As a practicing surgeon specializing in surgical oncology, colon and rectal surgery, Dr. Swarna Balasubramaniam had an idea over 20 years ago that she thought could make surgeons’ jobs a little easier. She talked to other physicians and some engineers and had some drawings made, but decided not to proceed.
“I didn’t do anything, even though people said it could be done,” Balasubramaniam, founder and CEO of Houston, Texas-based Noleus Technologies, told Medical Design & Outsourcing. “Fast-forward 12 years and a sales rep walks into my office with a device and it was pretty much my idea from 12 years before. I was like, ‘What?!?’”
So, in 2016 when she thought of a device to help patients heal faster after stomach surgery, Balasubramaniam took a different approach. Instead of throwing out her sketches, she consulted patent attorneys who were enthusiastic about the device’s potential. They guided her through the process of making her device idea a reality.
“I wanted to see if the idea was any good,” Balasubramaniam said. “As a surgeon, I had no idea. I guess I was kind of thinking someone’s thought of this idea before. I didn’t know the startup community at all.”
But she knew there was a problem that needed a solution. Balasubramaniam has performed numerous cancer surgeries in which she removed parts of the colon and small intestine. These patients’ intestines “go to sleep” after surgery, she explained, forcing them to lie still for 5-7 days in the hospital until they can eat and eliminate the food.
The problem is widespread. Colorectal cancer is the third most common cancer in the U.S., according to the American Cancer Society, and surgery is the most common treatment for resectable colorectal cancer. In 2020, there have been 104,610 new cases of colon cancer and 43,340 new cases of rectal cancer as of August 31.
“As long as we’ve been doing abdominal surgery, this problem has been there,” Balasubramaniam told MDO. “People have looked into this and they’ve done nerve stimulation things and doctors always assumed it was all the drugs from anesthesia. So, people investigated all of that and nothing really helped.”
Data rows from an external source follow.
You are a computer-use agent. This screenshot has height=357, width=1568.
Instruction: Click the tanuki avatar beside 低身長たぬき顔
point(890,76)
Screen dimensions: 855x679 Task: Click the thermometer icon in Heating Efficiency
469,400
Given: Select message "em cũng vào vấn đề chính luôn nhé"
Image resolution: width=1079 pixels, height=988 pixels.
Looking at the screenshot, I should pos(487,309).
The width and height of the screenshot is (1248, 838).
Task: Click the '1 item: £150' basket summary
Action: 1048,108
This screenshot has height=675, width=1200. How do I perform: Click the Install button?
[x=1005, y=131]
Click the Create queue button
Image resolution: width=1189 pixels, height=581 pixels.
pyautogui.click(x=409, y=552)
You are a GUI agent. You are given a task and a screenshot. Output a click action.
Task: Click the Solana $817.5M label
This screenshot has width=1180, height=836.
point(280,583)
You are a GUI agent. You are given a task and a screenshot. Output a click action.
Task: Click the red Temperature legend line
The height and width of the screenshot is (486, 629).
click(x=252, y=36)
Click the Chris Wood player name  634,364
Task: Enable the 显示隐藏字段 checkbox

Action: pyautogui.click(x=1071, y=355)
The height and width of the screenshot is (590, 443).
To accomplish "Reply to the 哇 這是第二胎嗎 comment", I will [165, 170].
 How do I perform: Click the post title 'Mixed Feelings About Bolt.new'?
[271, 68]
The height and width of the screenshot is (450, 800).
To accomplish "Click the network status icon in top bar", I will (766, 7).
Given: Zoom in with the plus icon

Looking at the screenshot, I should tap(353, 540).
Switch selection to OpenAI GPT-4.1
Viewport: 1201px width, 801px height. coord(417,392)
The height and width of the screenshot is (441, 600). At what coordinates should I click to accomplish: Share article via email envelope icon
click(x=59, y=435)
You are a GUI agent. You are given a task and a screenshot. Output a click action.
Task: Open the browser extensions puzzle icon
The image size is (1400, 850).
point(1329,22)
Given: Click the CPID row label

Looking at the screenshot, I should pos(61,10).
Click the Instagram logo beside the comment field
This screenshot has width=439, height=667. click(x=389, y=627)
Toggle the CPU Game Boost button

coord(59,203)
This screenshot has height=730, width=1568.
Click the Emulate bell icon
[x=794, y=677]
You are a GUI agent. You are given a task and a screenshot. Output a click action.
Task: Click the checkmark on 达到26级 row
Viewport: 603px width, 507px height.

Balasubramaniam wondered if all the fluid patients get during anesthesia cause the problem.
“We never really understood what happens in the abdomen because it’s kind of like a black box. But, thanks to CT scanning, we now can see intestines swell like fingers swell,” she said. “What we’re doing is we’re treating the swelling and bringing the intestinal function back more quickly.”
Reducing ileus with Noleus Technologies’ device
Noleus stands for “no ileus,” the medical term for lack of movement in the intestines. The company’s leaf-like device is temporarily inserted next to the intestines to lower swelling by removing tissue fluid through a tube, aided by a suction pump. Once finished, the device folds up like a small fan and is removed from the patient’s side like a drain. The patient should be able to eat and drink once the device is removed, shortening their hospital stay, according to Balasubramaniam.
She self-funded the patent stage and colleagues pitched in toward developing the prototype. The company has had the device tested on animals to show that it works, but she is looking toward its next steps.
“Now we’re waiting to get into humans to show that it really solves the ileus problem because animals can’t tell us if intestines are working or not working,” Balasubramaniam said. “That is the next step. Doctors really believe in this because we know that this is a huge problem. They also believe the solution will work because they see the fluid bogs down the patients and they see when the fluid leaves the patient. When we see the swelling go down, that’s when we see the bowel function typically return.”
When doctors launch startups
Startups play an important role in addressing the unmet needs of the patient population, and it’s common for physicians and surgeons to become entrepreneurs, according to Brian Johnson, president of MassMedic. There’s even an organization, the Society of Physician Entrepreneurs (SoPE) that seeks to make it easier for doctors, nurses, dentists and other healthcare professionals to work on innovation and commercialization of medical devices. SoPE has over 300 members across 28 chapters in the U.S. and six international chapters.
“Doctors have a lot of good ideas. A lot of the tools used in surgery have surgeons’ names on them. So, they’ve always been the ones to invent it,” Balasubramaniam said. “Now medicine and devices are getting way more complicated, but I think surgeons have always had the ideas and, in the past, have quickly licensed the idea to a company or someone developed it.”
These days, more doctors are earning Master of Business Administration degrees and are trying to develop devices and companies themselves to make sure the insights into the problem aren’t lost, she added.
“Medicine is really complicated, and the problem has a lot of nuances,” Balasubramaniam concluded. “You really do have to understand the problem in order to come up with the correct solution.”